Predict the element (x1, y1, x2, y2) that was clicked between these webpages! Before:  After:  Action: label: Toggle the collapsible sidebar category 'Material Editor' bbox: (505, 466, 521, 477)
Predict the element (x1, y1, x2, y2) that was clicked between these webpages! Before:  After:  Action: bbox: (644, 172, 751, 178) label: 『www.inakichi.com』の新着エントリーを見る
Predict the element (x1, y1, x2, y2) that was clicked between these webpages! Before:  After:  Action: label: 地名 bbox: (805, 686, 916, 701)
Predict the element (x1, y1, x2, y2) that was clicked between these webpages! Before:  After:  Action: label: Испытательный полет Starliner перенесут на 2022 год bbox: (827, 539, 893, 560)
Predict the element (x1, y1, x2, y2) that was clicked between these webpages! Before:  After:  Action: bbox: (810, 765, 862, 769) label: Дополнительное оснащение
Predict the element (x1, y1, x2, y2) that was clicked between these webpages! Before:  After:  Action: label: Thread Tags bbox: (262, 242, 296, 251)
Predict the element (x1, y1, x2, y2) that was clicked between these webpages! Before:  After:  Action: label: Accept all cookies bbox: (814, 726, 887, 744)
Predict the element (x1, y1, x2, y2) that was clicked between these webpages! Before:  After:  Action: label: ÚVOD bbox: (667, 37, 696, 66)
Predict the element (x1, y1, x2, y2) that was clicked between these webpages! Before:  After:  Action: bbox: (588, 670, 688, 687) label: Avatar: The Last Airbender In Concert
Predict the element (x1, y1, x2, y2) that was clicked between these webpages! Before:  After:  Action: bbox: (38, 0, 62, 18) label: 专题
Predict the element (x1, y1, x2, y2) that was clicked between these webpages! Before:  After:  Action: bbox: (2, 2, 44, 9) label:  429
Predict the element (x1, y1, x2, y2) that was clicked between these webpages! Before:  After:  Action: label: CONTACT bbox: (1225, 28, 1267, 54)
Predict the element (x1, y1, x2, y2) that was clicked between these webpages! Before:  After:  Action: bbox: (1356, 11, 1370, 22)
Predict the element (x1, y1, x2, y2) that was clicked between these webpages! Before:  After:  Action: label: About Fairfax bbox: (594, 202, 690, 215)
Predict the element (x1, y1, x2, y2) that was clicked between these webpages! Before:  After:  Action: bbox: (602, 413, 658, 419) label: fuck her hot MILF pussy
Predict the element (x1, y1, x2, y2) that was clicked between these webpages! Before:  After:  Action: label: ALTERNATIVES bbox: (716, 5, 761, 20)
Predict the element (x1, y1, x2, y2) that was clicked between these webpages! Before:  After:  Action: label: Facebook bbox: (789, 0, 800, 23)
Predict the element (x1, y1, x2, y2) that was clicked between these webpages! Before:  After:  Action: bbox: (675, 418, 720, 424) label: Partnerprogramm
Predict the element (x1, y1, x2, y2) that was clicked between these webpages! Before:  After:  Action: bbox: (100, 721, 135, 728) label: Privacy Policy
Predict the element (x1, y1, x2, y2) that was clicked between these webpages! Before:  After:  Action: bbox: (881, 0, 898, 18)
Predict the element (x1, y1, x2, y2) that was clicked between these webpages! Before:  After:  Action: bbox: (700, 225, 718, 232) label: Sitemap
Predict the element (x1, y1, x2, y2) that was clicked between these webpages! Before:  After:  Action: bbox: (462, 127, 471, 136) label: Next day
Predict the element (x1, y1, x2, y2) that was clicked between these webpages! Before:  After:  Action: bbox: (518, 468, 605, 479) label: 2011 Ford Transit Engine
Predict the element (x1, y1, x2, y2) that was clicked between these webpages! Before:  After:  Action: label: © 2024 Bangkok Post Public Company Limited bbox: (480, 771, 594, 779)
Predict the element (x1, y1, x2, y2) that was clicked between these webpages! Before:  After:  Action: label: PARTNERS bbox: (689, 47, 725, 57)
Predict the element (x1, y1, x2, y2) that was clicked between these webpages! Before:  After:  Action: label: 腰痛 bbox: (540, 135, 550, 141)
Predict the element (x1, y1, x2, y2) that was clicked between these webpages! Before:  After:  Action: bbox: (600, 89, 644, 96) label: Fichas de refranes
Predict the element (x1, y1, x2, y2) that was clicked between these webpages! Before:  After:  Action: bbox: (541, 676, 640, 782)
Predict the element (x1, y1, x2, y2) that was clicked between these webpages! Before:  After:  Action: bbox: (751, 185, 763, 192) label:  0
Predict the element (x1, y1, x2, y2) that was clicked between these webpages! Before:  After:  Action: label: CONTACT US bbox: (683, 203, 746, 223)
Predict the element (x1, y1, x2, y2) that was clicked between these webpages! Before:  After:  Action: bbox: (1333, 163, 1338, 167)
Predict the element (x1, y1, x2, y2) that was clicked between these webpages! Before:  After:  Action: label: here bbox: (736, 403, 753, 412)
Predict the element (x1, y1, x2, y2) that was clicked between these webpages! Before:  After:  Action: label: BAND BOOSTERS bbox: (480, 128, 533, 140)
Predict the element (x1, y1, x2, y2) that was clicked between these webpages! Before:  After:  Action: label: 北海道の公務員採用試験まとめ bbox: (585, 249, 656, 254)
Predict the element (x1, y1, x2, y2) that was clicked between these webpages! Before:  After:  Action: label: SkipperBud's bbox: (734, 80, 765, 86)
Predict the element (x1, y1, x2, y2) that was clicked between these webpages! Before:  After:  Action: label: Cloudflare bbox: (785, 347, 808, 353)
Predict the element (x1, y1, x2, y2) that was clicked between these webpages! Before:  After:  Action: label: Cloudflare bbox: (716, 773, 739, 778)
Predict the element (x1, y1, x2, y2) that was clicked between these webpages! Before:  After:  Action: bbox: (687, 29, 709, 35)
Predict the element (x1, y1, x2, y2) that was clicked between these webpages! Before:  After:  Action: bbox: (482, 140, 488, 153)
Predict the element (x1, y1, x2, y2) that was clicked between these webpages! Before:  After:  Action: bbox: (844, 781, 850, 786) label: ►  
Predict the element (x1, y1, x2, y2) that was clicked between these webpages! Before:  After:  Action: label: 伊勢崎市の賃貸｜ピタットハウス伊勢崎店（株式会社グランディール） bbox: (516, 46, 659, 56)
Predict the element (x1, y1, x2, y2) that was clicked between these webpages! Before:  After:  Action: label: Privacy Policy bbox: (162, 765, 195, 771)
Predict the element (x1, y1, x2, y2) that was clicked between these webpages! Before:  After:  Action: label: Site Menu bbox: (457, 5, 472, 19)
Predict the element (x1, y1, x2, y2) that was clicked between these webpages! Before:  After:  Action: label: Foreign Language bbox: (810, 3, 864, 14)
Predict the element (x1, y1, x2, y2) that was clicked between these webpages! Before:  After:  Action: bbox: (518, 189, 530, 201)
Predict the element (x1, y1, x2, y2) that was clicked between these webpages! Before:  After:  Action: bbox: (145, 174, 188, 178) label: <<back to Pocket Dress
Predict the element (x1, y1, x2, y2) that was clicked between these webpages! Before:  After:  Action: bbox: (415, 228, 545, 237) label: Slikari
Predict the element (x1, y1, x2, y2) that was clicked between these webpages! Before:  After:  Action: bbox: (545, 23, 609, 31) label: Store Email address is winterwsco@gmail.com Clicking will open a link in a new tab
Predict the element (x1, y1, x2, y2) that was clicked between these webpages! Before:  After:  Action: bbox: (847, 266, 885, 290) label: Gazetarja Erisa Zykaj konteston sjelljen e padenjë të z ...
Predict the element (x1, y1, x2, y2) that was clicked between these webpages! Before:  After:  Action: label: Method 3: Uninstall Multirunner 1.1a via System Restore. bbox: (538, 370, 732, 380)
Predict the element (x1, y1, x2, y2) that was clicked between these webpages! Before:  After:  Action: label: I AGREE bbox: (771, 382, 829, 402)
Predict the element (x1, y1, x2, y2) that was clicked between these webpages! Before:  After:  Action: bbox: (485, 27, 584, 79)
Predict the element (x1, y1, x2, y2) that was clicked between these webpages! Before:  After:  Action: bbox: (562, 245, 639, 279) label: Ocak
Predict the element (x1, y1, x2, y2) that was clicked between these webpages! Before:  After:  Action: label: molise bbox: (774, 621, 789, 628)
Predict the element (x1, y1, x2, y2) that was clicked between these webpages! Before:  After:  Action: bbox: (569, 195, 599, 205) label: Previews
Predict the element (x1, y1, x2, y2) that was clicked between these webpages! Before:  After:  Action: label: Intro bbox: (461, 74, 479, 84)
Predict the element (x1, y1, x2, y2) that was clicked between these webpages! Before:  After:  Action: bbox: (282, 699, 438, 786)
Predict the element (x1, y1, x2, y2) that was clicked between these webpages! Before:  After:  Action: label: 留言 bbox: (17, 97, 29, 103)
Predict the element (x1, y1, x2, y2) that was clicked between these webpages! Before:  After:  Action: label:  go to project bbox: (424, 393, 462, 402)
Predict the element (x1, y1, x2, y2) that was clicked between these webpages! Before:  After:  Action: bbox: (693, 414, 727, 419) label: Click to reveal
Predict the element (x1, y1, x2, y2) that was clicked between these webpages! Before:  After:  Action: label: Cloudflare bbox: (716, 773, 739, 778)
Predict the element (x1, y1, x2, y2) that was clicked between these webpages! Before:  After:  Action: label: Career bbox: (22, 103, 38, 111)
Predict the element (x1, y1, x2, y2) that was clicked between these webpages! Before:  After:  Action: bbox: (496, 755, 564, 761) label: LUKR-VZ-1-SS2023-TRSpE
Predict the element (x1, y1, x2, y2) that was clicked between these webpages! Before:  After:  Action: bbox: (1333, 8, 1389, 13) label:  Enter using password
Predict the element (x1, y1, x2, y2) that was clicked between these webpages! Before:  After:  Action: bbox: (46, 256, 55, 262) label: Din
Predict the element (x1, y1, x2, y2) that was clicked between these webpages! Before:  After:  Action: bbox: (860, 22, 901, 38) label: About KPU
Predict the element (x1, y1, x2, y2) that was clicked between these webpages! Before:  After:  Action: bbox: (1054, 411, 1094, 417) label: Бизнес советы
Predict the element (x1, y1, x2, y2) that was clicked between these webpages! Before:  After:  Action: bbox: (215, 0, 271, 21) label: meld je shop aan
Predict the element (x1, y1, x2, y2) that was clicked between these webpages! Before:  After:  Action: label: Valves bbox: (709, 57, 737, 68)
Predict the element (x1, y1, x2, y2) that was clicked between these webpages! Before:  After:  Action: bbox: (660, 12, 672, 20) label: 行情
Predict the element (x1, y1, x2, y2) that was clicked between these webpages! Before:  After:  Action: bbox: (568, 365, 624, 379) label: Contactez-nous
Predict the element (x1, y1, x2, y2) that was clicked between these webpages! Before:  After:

◇ ◇ ◇ ◇ ◇ ◇ ◇

- The problem -
Please copy the rows word for word. Start at the first row and stop after the line that contains "686, 916, 701)", including both of those lines.

- Correct result -
Predict the element (x1, y1, x2, y2) that was clicked between these webpages! Before:  After:  Action: label: Toggle the collapsible sidebar category 'Material Editor' bbox: (505, 466, 521, 477)
Predict the element (x1, y1, x2, y2) that was clicked between these webpages! Before:  After:  Action: bbox: (644, 172, 751, 178) label: 『www.inakichi.com』の新着エントリーを見る
Predict the element (x1, y1, x2, y2) that was clicked between these webpages! Before:  After:  Action: label: 地名 bbox: (805, 686, 916, 701)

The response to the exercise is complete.